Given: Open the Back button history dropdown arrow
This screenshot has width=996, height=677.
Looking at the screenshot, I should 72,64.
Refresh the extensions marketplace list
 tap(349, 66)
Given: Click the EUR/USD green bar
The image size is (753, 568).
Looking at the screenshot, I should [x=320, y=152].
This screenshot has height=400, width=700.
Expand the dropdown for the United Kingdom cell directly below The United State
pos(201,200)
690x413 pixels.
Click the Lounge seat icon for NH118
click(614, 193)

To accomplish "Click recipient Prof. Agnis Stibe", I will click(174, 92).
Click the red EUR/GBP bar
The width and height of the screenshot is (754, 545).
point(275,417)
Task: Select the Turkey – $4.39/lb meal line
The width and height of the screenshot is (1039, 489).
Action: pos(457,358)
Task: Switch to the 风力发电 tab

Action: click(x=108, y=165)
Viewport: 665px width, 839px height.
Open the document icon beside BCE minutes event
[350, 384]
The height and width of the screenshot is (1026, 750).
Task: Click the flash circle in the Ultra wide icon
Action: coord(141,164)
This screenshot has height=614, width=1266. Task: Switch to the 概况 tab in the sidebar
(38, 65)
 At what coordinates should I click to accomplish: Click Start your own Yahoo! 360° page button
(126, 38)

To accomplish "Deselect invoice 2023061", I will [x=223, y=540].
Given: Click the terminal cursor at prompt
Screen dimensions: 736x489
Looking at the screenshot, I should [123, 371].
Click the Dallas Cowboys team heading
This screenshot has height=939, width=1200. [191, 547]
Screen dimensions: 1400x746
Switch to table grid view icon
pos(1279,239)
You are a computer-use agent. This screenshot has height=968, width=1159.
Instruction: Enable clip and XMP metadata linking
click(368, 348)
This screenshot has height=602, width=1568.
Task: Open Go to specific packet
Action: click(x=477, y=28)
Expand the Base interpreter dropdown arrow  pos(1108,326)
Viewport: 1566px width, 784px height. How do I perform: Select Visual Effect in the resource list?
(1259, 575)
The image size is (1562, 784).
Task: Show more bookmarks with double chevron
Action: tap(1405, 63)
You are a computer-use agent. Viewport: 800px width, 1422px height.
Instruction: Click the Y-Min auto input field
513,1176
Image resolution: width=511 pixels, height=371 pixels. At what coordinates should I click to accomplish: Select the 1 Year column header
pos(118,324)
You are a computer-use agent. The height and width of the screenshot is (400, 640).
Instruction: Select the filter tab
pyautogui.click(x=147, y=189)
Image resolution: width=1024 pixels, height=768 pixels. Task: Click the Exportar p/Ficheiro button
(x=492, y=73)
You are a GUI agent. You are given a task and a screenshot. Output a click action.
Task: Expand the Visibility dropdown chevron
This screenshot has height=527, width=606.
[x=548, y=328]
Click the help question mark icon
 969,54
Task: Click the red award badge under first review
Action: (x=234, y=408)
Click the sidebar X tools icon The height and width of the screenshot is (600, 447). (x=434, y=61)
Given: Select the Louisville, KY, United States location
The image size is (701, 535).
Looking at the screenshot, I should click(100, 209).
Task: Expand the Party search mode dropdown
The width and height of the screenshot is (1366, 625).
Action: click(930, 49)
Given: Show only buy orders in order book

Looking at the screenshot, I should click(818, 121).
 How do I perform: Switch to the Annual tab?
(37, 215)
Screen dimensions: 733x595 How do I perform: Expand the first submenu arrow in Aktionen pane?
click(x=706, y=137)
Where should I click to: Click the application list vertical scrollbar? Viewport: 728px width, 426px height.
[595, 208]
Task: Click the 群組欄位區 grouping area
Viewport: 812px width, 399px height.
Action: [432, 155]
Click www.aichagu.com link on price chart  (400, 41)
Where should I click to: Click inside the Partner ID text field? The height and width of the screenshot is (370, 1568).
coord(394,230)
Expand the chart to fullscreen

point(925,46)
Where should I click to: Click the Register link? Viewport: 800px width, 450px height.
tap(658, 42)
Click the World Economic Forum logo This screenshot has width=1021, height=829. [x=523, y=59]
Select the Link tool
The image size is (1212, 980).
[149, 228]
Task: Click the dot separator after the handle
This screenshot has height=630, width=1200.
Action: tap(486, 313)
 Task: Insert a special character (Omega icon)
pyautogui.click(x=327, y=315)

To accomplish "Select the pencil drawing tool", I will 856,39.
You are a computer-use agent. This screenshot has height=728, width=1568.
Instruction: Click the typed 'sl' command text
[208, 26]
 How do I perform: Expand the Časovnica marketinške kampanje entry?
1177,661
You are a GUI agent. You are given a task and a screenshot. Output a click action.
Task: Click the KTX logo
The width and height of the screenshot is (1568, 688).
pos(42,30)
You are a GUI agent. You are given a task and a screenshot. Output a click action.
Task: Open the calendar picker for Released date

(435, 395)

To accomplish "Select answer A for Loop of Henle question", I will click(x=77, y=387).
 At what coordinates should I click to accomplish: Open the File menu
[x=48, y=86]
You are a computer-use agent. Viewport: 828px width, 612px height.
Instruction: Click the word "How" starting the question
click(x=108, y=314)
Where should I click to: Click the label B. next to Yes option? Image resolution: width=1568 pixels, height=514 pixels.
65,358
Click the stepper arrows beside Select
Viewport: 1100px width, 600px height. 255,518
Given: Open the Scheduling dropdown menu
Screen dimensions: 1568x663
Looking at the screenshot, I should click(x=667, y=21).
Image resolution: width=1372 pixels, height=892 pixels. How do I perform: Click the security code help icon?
++++++
Keep the wording exact. Give all of the records again.

__REPLY__:
Given: Open the Back button history dropdown arrow
This screenshot has width=996, height=677.
Looking at the screenshot, I should 72,64.
Refresh the extensions marketplace list
 tap(349, 66)
Given: Click the EUR/USD green bar
The image size is (753, 568).
Looking at the screenshot, I should [x=320, y=152].
This screenshot has height=400, width=700.
Expand the dropdown for the United Kingdom cell directly below The United State
pos(201,200)
690x413 pixels.
Click the Lounge seat icon for NH118
click(614, 193)

To accomplish "Click recipient Prof. Agnis Stibe", I will click(174, 92).
Click the red EUR/GBP bar
The width and height of the screenshot is (754, 545).
point(275,417)
Task: Select the Turkey – $4.39/lb meal line
The width and height of the screenshot is (1039, 489).
Action: pos(457,358)
Task: Switch to the 风力发电 tab

Action: click(x=108, y=165)
Viewport: 665px width, 839px height.
Open the document icon beside BCE minutes event
[350, 384]
The height and width of the screenshot is (1026, 750).
Task: Click the flash circle in the Ultra wide icon
Action: coord(141,164)
This screenshot has height=614, width=1266. Task: Switch to the 概况 tab in the sidebar
(38, 65)
 At what coordinates should I click to accomplish: Click Start your own Yahoo! 360° page button
(126, 38)

To accomplish "Deselect invoice 2023061", I will [x=223, y=540].
Given: Click the terminal cursor at prompt
Screen dimensions: 736x489
Looking at the screenshot, I should [123, 371].
Click the Dallas Cowboys team heading
This screenshot has height=939, width=1200. [191, 547]
Screen dimensions: 1400x746
Switch to table grid view icon
pos(1279,239)
You are a computer-use agent. This screenshot has height=968, width=1159.
Instruction: Enable clip and XMP metadata linking
click(368, 348)
This screenshot has height=602, width=1568.
Task: Open Go to specific packet
Action: click(x=477, y=28)
Expand the Base interpreter dropdown arrow  pos(1108,326)
Viewport: 1566px width, 784px height. How do I perform: Select Visual Effect in the resource list?
(1259, 575)
The image size is (1562, 784).
Task: Show more bookmarks with double chevron
Action: tap(1405, 63)
You are a computer-use agent. Viewport: 800px width, 1422px height.
Instruction: Click the Y-Min auto input field
513,1176
Image resolution: width=511 pixels, height=371 pixels. At what coordinates should I click to accomplish: Select the 1 Year column header
pos(118,324)
You are a computer-use agent. The height and width of the screenshot is (400, 640).
Instruction: Select the filter tab
pyautogui.click(x=147, y=189)
Image resolution: width=1024 pixels, height=768 pixels. Task: Click the Exportar p/Ficheiro button
(x=492, y=73)
You are a GUI agent. You are given a task and a screenshot. Output a click action.
Task: Expand the Visibility dropdown chevron
This screenshot has height=527, width=606.
[x=548, y=328]
Click the help question mark icon
 969,54
Task: Click the red award badge under first review
Action: (x=234, y=408)
Click the sidebar X tools icon The height and width of the screenshot is (600, 447). (x=434, y=61)
Given: Select the Louisville, KY, United States location
The image size is (701, 535).
Looking at the screenshot, I should click(100, 209).
Task: Expand the Party search mode dropdown
The width and height of the screenshot is (1366, 625).
Action: click(930, 49)
Given: Show only buy orders in order book

Looking at the screenshot, I should click(818, 121).
 How do I perform: Switch to the Annual tab?
(37, 215)
Screen dimensions: 733x595 How do I perform: Expand the first submenu arrow in Aktionen pane?
click(x=706, y=137)
Where should I click to: Click the application list vertical scrollbar? Viewport: 728px width, 426px height.
[595, 208]
Task: Click the 群組欄位區 grouping area
Viewport: 812px width, 399px height.
Action: [432, 155]
Click www.aichagu.com link on price chart  (400, 41)
Where should I click to: Click inside the Partner ID text field? The height and width of the screenshot is (370, 1568).
coord(394,230)
Expand the chart to fullscreen

point(925,46)
Where should I click to: Click the Register link? Viewport: 800px width, 450px height.
tap(658, 42)
Click the World Economic Forum logo This screenshot has width=1021, height=829. [x=523, y=59]
Select the Link tool
The image size is (1212, 980).
[149, 228]
Task: Click the dot separator after the handle
This screenshot has height=630, width=1200.
Action: tap(486, 313)
 Task: Insert a special character (Omega icon)
pyautogui.click(x=327, y=315)

To accomplish "Select the pencil drawing tool", I will 856,39.
You are a computer-use agent. This screenshot has height=728, width=1568.
Instruction: Click the typed 'sl' command text
[208, 26]
 How do I perform: Expand the Časovnica marketinške kampanje entry?
1177,661
You are a GUI agent. You are given a task and a screenshot. Output a click action.
Task: Click the KTX logo
The width and height of the screenshot is (1568, 688).
pos(42,30)
You are a GUI agent. You are given a task and a screenshot. Output a click action.
Task: Open the calendar picker for Released date

(435, 395)

To accomplish "Select answer A for Loop of Henle question", I will click(x=77, y=387).
 At what coordinates should I click to accomplish: Open the File menu
[x=48, y=86]
You are a computer-use agent. Viewport: 828px width, 612px height.
Instruction: Click the word "How" starting the question
click(x=108, y=314)
Where should I click to: Click the label B. next to Yes option? Image resolution: width=1568 pixels, height=514 pixels.
65,358
Click the stepper arrows beside Select
Viewport: 1100px width, 600px height. 255,518
Given: Open the Scheduling dropdown menu
Screen dimensions: 1568x663
Looking at the screenshot, I should click(x=667, y=21).
Image resolution: width=1372 pixels, height=892 pixels. How do I perform: Click the security code help icon?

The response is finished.